Search the records below for the word "target". Pull out each line that has it.
(EXERCISE INPUTS begins)
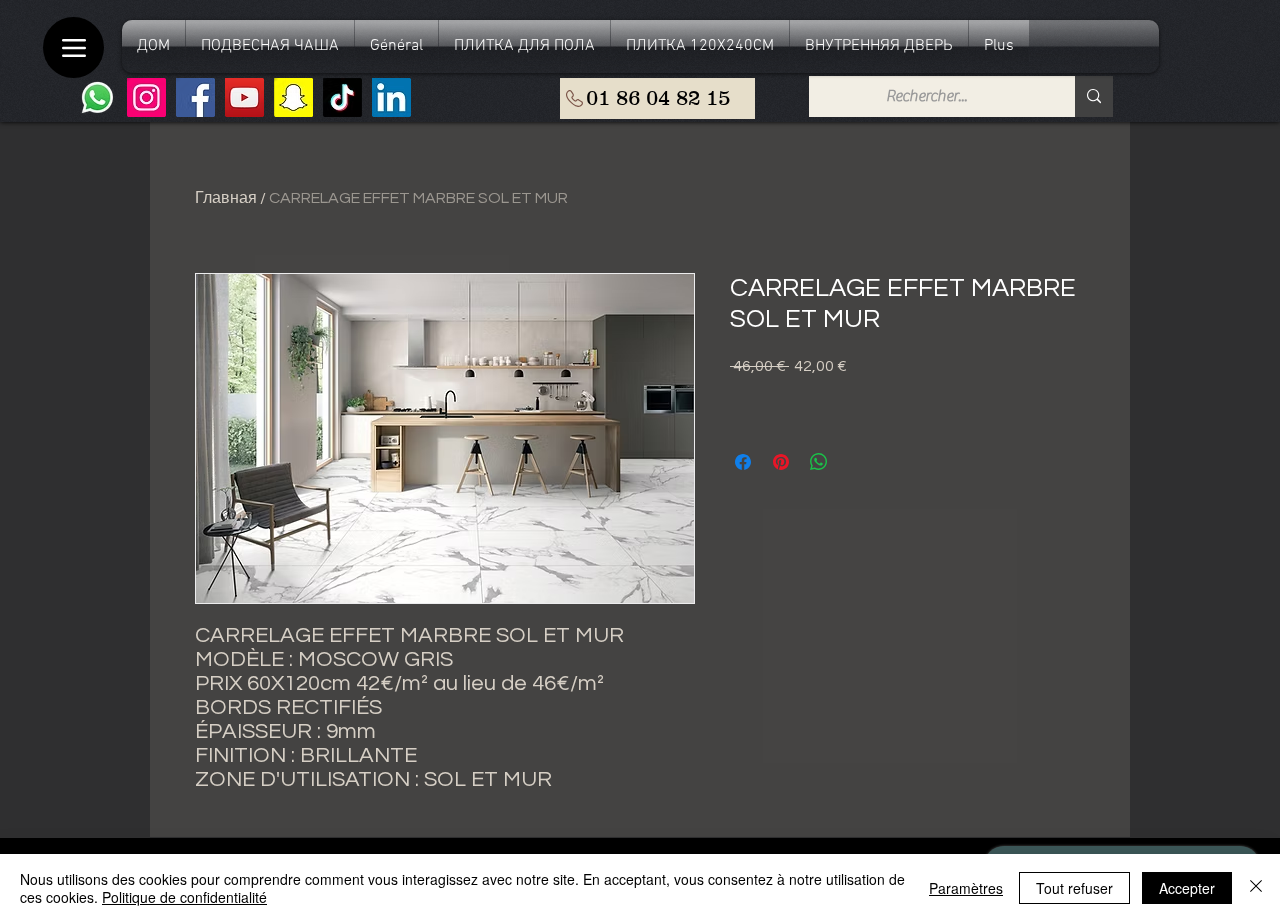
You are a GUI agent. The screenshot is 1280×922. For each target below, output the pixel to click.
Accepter (1187, 888)
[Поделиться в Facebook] (743, 462)
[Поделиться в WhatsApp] (819, 462)
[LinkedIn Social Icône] (391, 97)
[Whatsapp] (97, 97)
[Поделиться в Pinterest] (781, 462)
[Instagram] (146, 97)
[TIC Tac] (342, 97)
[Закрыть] (1256, 888)
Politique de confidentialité (184, 897)
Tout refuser (1074, 888)
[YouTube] (244, 97)
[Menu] (73, 47)
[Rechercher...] (1094, 96)
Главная (226, 198)
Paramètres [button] (966, 888)
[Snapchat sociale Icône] (293, 97)
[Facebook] (195, 97)
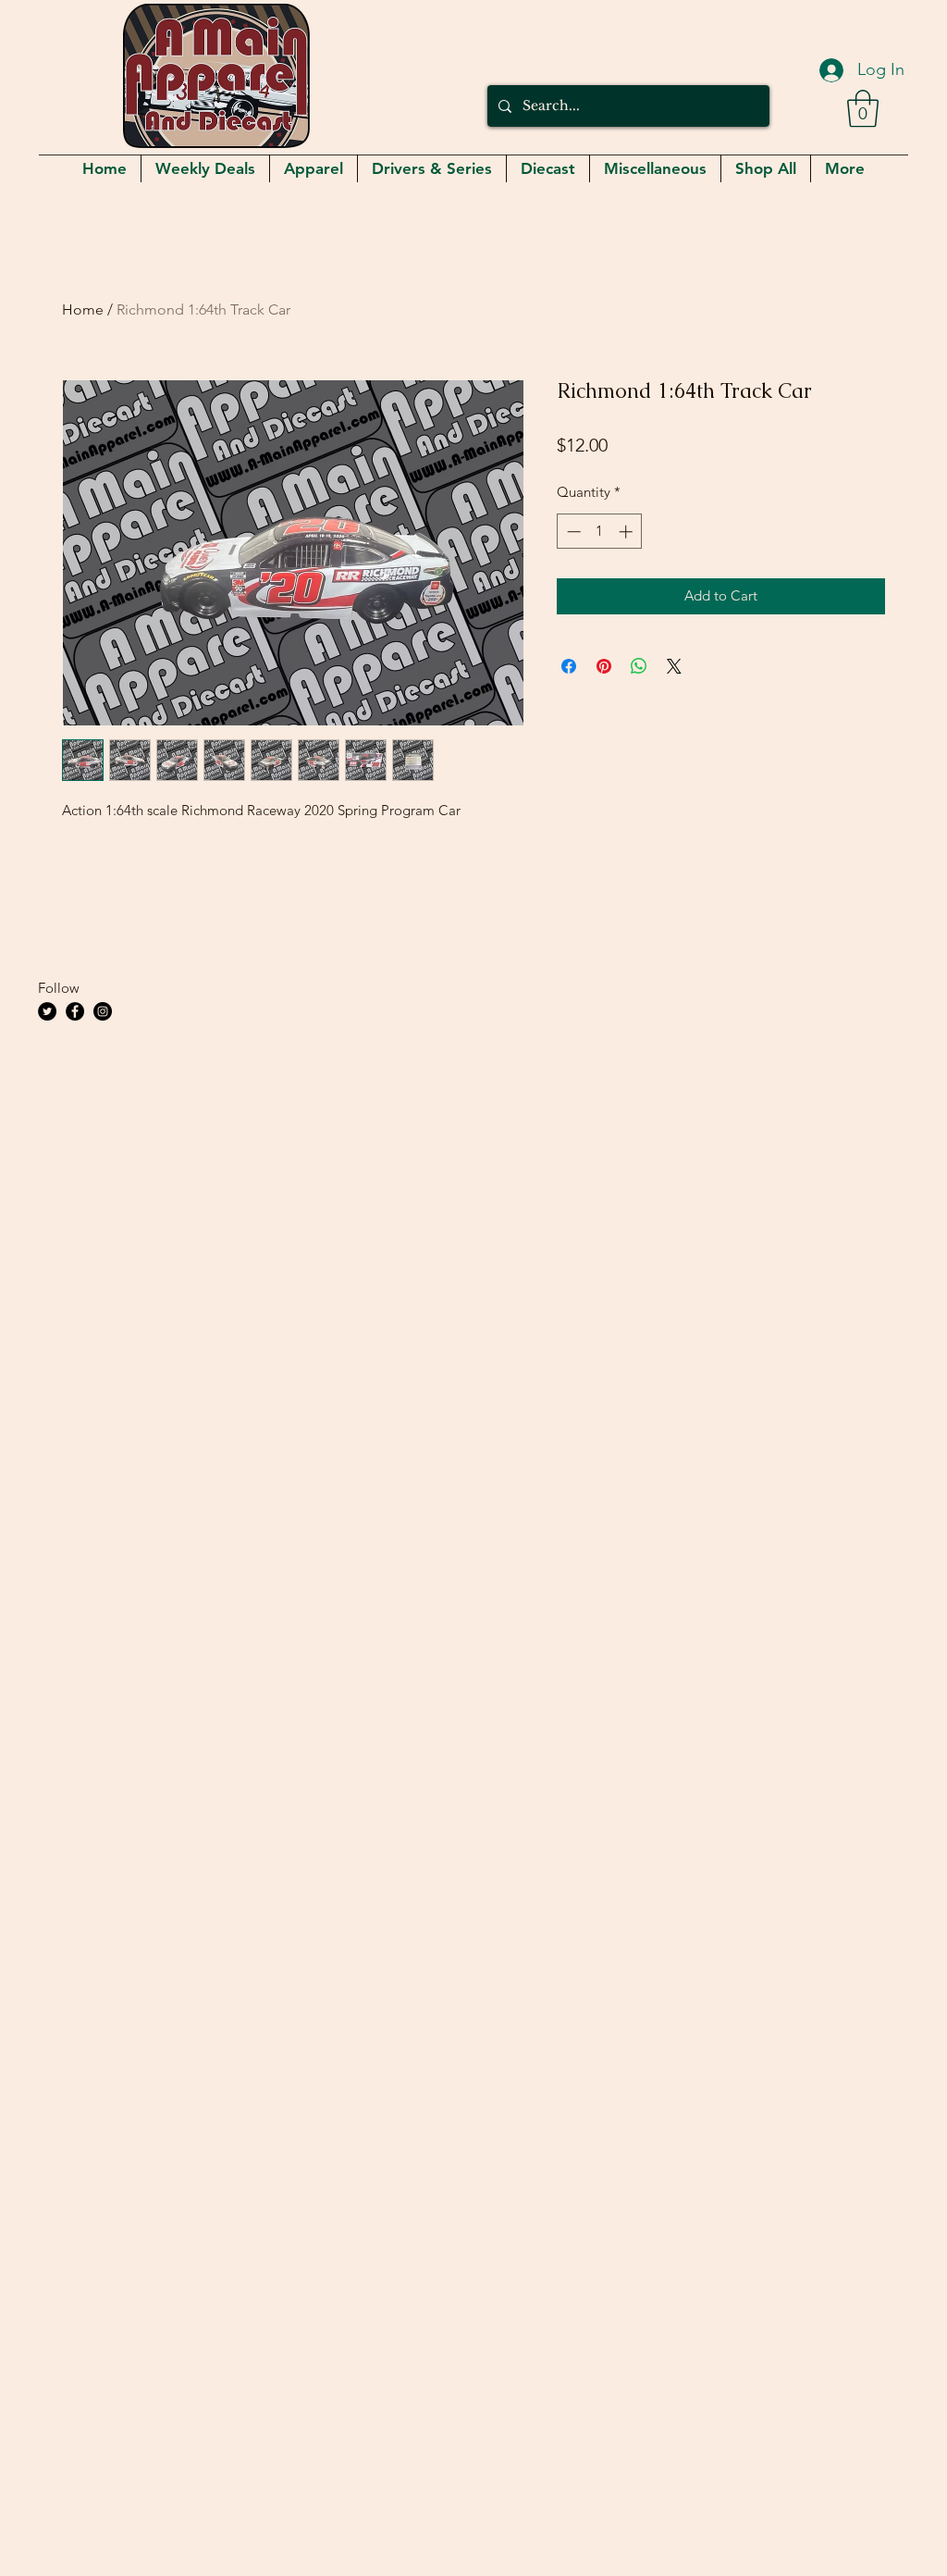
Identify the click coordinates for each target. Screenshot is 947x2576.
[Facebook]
(EXERCISE INPUTS ends)
▶ [ANSWER SECTION]
You are a GUI agent. The screenshot is 1280×922. For each target below, output the pixel to click.
Identify the click coordinates for each target. Screenshot is 947x2576.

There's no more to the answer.